## What this task involves
The response should consist of the data reproduced word for word.

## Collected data
* * *
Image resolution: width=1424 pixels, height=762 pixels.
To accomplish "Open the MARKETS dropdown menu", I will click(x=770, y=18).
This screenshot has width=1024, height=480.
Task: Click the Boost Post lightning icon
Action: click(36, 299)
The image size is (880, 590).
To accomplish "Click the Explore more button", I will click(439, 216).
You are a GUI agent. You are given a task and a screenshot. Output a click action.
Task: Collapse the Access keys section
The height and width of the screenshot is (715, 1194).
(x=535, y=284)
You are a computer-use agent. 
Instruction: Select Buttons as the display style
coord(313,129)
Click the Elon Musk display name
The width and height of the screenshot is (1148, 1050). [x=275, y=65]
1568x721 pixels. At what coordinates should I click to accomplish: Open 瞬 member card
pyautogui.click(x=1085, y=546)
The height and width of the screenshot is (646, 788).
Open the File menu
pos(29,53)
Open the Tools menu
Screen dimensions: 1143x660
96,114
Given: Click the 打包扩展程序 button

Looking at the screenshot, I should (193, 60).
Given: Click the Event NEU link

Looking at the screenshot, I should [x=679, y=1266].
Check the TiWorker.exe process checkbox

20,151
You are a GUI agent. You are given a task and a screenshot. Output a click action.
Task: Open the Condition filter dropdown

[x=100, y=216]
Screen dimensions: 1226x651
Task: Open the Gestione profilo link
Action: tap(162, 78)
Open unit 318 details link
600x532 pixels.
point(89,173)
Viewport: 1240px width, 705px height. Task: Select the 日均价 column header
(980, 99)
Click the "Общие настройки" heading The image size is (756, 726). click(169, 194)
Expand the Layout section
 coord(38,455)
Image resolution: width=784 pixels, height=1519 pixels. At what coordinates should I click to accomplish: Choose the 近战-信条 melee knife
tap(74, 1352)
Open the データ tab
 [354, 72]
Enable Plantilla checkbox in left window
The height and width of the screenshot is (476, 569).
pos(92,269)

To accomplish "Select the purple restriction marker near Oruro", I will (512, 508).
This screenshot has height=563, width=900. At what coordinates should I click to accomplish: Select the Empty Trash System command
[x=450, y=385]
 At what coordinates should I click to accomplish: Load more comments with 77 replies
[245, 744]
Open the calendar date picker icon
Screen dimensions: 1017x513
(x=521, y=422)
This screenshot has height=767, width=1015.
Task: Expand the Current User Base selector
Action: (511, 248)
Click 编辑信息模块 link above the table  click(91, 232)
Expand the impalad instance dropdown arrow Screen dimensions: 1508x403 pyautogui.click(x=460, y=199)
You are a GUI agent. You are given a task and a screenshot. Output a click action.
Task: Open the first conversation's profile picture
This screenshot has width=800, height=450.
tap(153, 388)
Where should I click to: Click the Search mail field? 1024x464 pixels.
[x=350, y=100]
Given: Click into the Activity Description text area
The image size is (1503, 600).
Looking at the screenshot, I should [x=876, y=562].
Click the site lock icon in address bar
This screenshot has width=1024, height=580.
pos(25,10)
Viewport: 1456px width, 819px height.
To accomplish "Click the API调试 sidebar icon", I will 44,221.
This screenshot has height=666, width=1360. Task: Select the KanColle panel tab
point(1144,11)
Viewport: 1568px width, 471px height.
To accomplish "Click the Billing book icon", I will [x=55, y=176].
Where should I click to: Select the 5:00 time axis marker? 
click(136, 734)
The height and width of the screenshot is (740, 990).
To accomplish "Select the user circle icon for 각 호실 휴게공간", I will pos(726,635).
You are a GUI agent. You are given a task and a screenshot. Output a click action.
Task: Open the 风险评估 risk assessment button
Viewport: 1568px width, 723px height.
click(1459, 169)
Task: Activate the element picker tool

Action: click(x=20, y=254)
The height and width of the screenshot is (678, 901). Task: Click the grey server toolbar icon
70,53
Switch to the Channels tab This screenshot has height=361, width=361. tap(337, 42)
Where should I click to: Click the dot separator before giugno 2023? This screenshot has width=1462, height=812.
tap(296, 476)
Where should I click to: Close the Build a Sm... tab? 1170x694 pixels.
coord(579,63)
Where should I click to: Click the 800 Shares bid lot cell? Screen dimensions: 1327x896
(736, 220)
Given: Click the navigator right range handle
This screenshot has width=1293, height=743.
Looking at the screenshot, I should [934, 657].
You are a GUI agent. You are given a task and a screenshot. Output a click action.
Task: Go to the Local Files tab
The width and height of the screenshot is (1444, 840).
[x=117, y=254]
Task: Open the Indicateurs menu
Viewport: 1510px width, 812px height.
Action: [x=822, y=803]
* * *
## Solution to the exercise
Image resolution: width=1424 pixels, height=762 pixels.
To accomplish "Open the MARKETS dropdown menu", I will click(x=770, y=18).
This screenshot has width=1024, height=480.
Task: Click the Boost Post lightning icon
Action: click(36, 299)
The image size is (880, 590).
To accomplish "Click the Explore more button", I will click(439, 216).
You are a GUI agent. You are given a task and a screenshot. Output a click action.
Task: Collapse the Access keys section
The height and width of the screenshot is (715, 1194).
(x=535, y=284)
You are a computer-use agent. 
Instruction: Select Buttons as the display style
coord(313,129)
Click the Elon Musk display name
The width and height of the screenshot is (1148, 1050). [x=275, y=65]
1568x721 pixels. At what coordinates should I click to accomplish: Open 瞬 member card
pyautogui.click(x=1085, y=546)
The height and width of the screenshot is (646, 788).
Open the File menu
pos(29,53)
Open the Tools menu
Screen dimensions: 1143x660
96,114
Given: Click the 打包扩展程序 button

Looking at the screenshot, I should (193, 60).
Given: Click the Event NEU link

Looking at the screenshot, I should [x=679, y=1266].
Check the TiWorker.exe process checkbox

20,151
You are a GUI agent. You are given a task and a screenshot. Output a click action.
Task: Open the Condition filter dropdown

[x=100, y=216]
Screen dimensions: 1226x651
Task: Open the Gestione profilo link
Action: tap(162, 78)
Open unit 318 details link
600x532 pixels.
point(89,173)
Viewport: 1240px width, 705px height. Task: Select the 日均价 column header
(980, 99)
Click the "Общие настройки" heading The image size is (756, 726). click(169, 194)
Expand the Layout section
 coord(38,455)
Image resolution: width=784 pixels, height=1519 pixels. At what coordinates should I click to accomplish: Choose the 近战-信条 melee knife
tap(74, 1352)
Open the データ tab
 [354, 72]
Enable Plantilla checkbox in left window
The height and width of the screenshot is (476, 569).
pos(92,269)

To accomplish "Select the purple restriction marker near Oruro", I will (512, 508).
This screenshot has height=563, width=900. At what coordinates should I click to accomplish: Select the Empty Trash System command
[x=450, y=385]
 At what coordinates should I click to accomplish: Load more comments with 77 replies
[245, 744]
Open the calendar date picker icon
Screen dimensions: 1017x513
(x=521, y=422)
This screenshot has height=767, width=1015.
Task: Expand the Current User Base selector
Action: (511, 248)
Click 编辑信息模块 link above the table  click(91, 232)
Expand the impalad instance dropdown arrow Screen dimensions: 1508x403 pyautogui.click(x=460, y=199)
You are a GUI agent. You are given a task and a screenshot. Output a click action.
Task: Open the first conversation's profile picture
This screenshot has width=800, height=450.
tap(153, 388)
Where should I click to: Click the Search mail field? 1024x464 pixels.
[x=350, y=100]
Given: Click into the Activity Description text area
The image size is (1503, 600).
Looking at the screenshot, I should [x=876, y=562].
Click the site lock icon in address bar
This screenshot has width=1024, height=580.
pos(25,10)
Viewport: 1456px width, 819px height.
To accomplish "Click the API调试 sidebar icon", I will 44,221.
This screenshot has height=666, width=1360. Task: Select the KanColle panel tab
point(1144,11)
Viewport: 1568px width, 471px height.
To accomplish "Click the Billing book icon", I will [x=55, y=176].
Where should I click to: Select the 5:00 time axis marker? 
click(136, 734)
The height and width of the screenshot is (740, 990).
To accomplish "Select the user circle icon for 각 호실 휴게공간", I will pos(726,635).
You are a GUI agent. You are given a task and a screenshot. Output a click action.
Task: Open the 风险评估 risk assessment button
Viewport: 1568px width, 723px height.
click(1459, 169)
Task: Activate the element picker tool

Action: click(x=20, y=254)
The height and width of the screenshot is (678, 901). Task: Click the grey server toolbar icon
70,53
Switch to the Channels tab This screenshot has height=361, width=361. tap(337, 42)
Where should I click to: Click the dot separator before giugno 2023? This screenshot has width=1462, height=812.
tap(296, 476)
Where should I click to: Close the Build a Sm... tab? 1170x694 pixels.
coord(579,63)
Where should I click to: Click the 800 Shares bid lot cell? Screen dimensions: 1327x896
(736, 220)
Given: Click the navigator right range handle
This screenshot has width=1293, height=743.
Looking at the screenshot, I should [934, 657].
You are a GUI agent. You are given a task and a screenshot. Output a click action.
Task: Go to the Local Files tab
The width and height of the screenshot is (1444, 840).
[x=117, y=254]
Task: Open the Indicateurs menu
Viewport: 1510px width, 812px height.
Action: [x=822, y=803]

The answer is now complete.